On the 13th, the Russian army reached Friedland, a considerable town on the west side of the Aller, communicating with the eastern, or right bank of the river, by a long wooden bridge. It was the object of Napoleon to induce the Russian general to pass by this narrow bridge to the left bank, and then to decoy him into a general action, in a position where the difficulty of defiling through the town, and over the bridge, must render retreat almost impossible. For this purpose he showed such a proportion only of his forces, as induced General Bennigsen to believe that the French troops on the western side of the Aller consisted only of Oudinot's division, which had been severely handled in the battle of Heilsberg, and which he now hoped altogether to destroy. Under this deception he ordered a Russian division to pass the bridge, defile through the town, and march to the assault. The French took care to offer no such resistance as should intimate their real strength. Bennigsen was thus led to reinforce this division with another – the battle thickened, and the Russian general at length transported all his army, one division excepted, to the left bank of the Aller, by means of the wooden bridge and three pontoons, and arrayed them in front of the town of Friedland, to overpower, as he supposed, the crippled division of the French, to which alone he believed himself opposed.277

BATTLE OF FRIEDLAND.

But no sooner had he taken this irretrievable step than the mask was dropped. The French skirmishers advanced in force; heavy columns of infantry began to show themselves; batteries of cannon were got into position; and all circumstances concurred, with the report of prisoners, to assure Bennigsen, that he, with his enfeebled forces, was in presence of the grand French army. His position, a sort of plain, surrounded by woods and broken ground, was difficult to defend; with the town and a large river in his rear, it was dangerous to attempt a retreat, and to advance was prevented by the inequality of his force. Bennigsen now became anxious to maintain his communication with Wehlau, a town on the Pregel, which was the original point of retreat, and where he hoped to join with the Prussians under General L'Estocq. If the enemy should seize the bridge at Allerberg, some miles lower down the Aller than Friedland, this plan would become impossible, and he found himself therefore obliged to diminish his forces, by detaching six thousand men to defend that point. With the remainder of his force he resolved to maintain his present position till night.

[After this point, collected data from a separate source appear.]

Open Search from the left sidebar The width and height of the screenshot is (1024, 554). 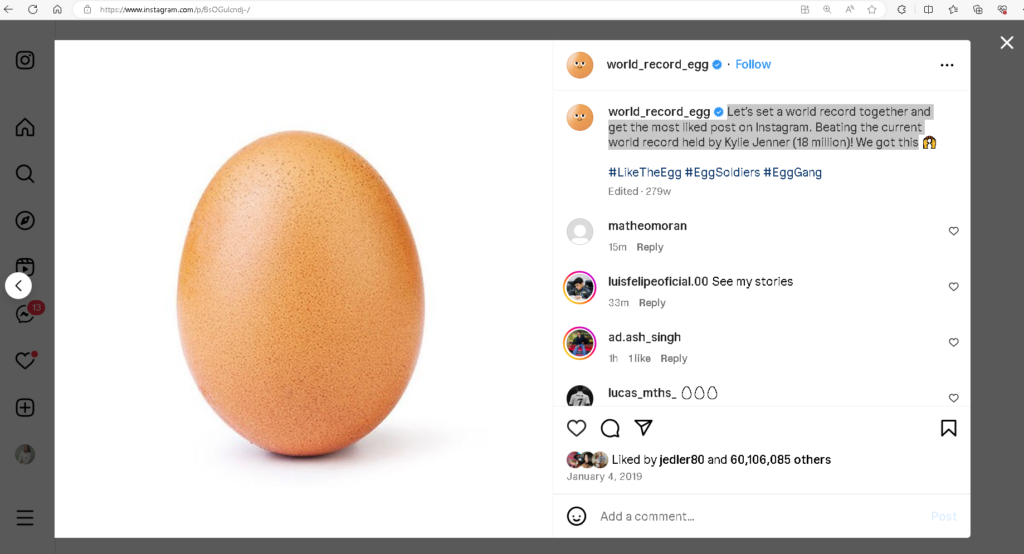click(25, 174)
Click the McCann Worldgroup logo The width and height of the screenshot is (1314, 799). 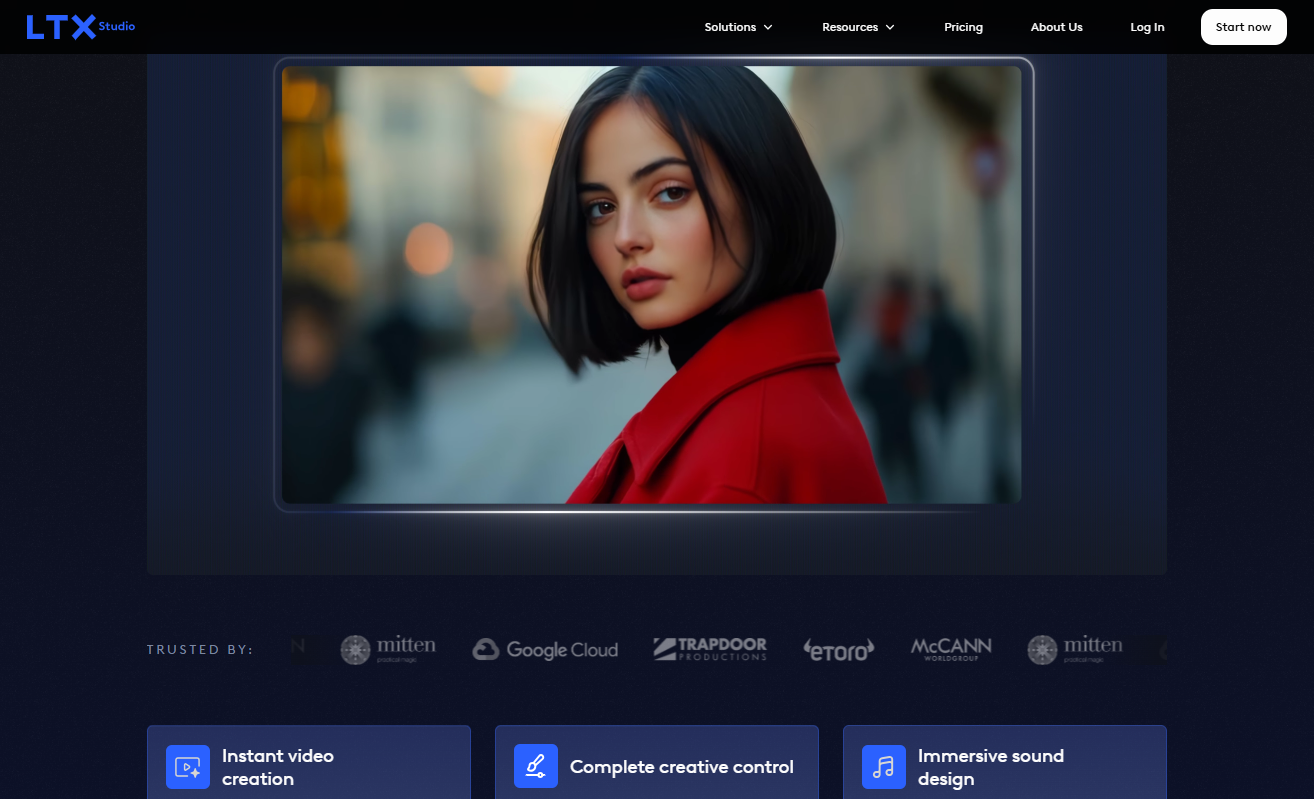[950, 650]
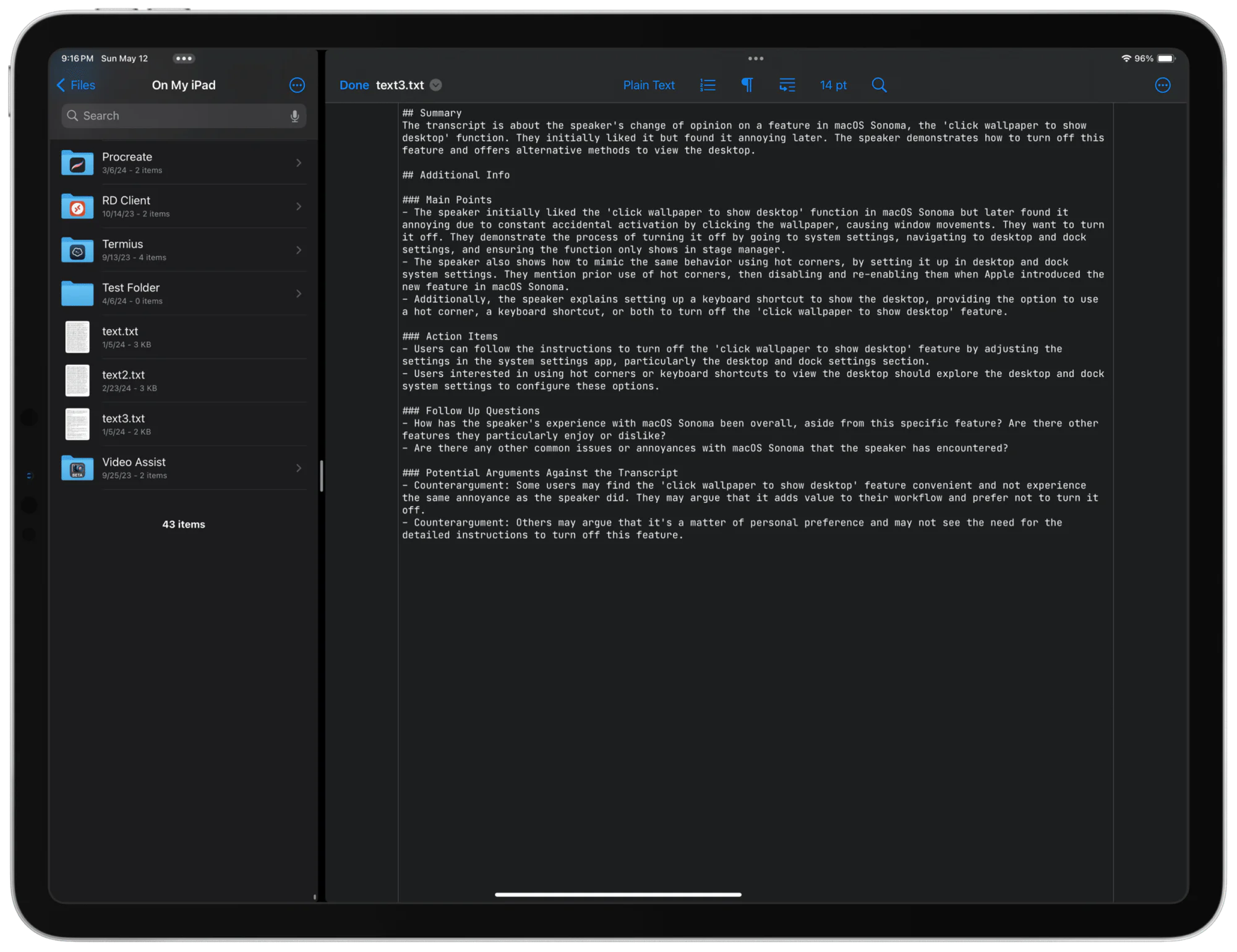The image size is (1237, 952).
Task: Open multitasking dots above Files sidebar
Action: pyautogui.click(x=184, y=58)
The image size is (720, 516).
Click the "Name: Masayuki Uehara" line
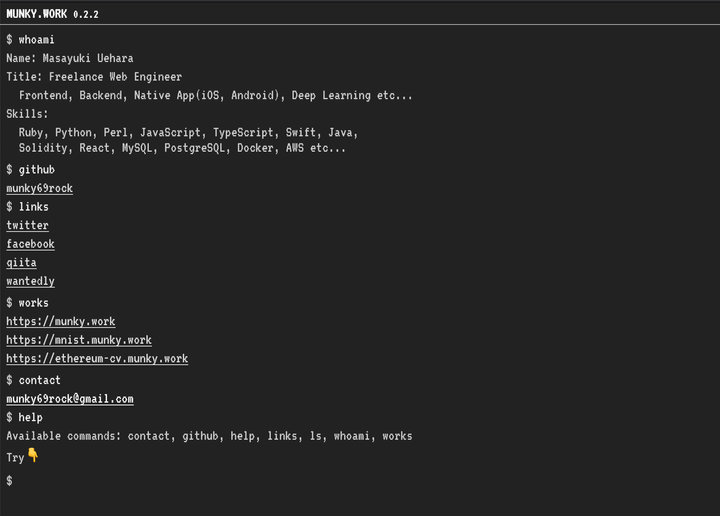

The French advanced to the attack about ten o'clock. The broken and wooded country which they occupied, enabled them to maintain and renew their efforts at pleasure, while the Russians, in their exposed situation, could not make the slightest movement without being observed. Yet they fought with such obstinate valour, that at noon the French seemed sickening of the contest, and about to retire. But this was only a feint, to repose such of their forces as had been engaged, and to bring up reinforcements. The cannonade continued till about half past four, when Buonaparte brought up his full force in person, for the purpose of one of those desperate and generally irresistible efforts to which he was wont to trust the decision of a doubtful day. Columns of enormous power, and extensive depth, appeared partially visible among the interstices of the wooded country, and, seen from the town of Friedland, the hapless Russian army looked as if surrounded by a deep semicircle of glittering steel. The attack upon all the line, with cavalry, infantry, and artillery, was general and simultaneous, the French advancing with shouts of assured victory; while the Russians, weakened by the loss of at least twelve thousand killed and wounded, were obliged to attempt that most dispiriting and dangerous of movements – a retreat through encumbered defiles, in front of a superior enemy. The principal attack was on the left wing, where the Russian position was at length forced. The troops which composed it streamed into the town, and crowded the bridge and pontoons; the enemy thundered on their rear, and without the valour of Alexander's Imperial Guard, the Russians would have been utterly destroyed. These brave soldiers charged with the bayonet the corps of Ney, who led the French vanguard, disordered his column, and, though they were overpowered by numbers, prevented the total ruin of the left wing.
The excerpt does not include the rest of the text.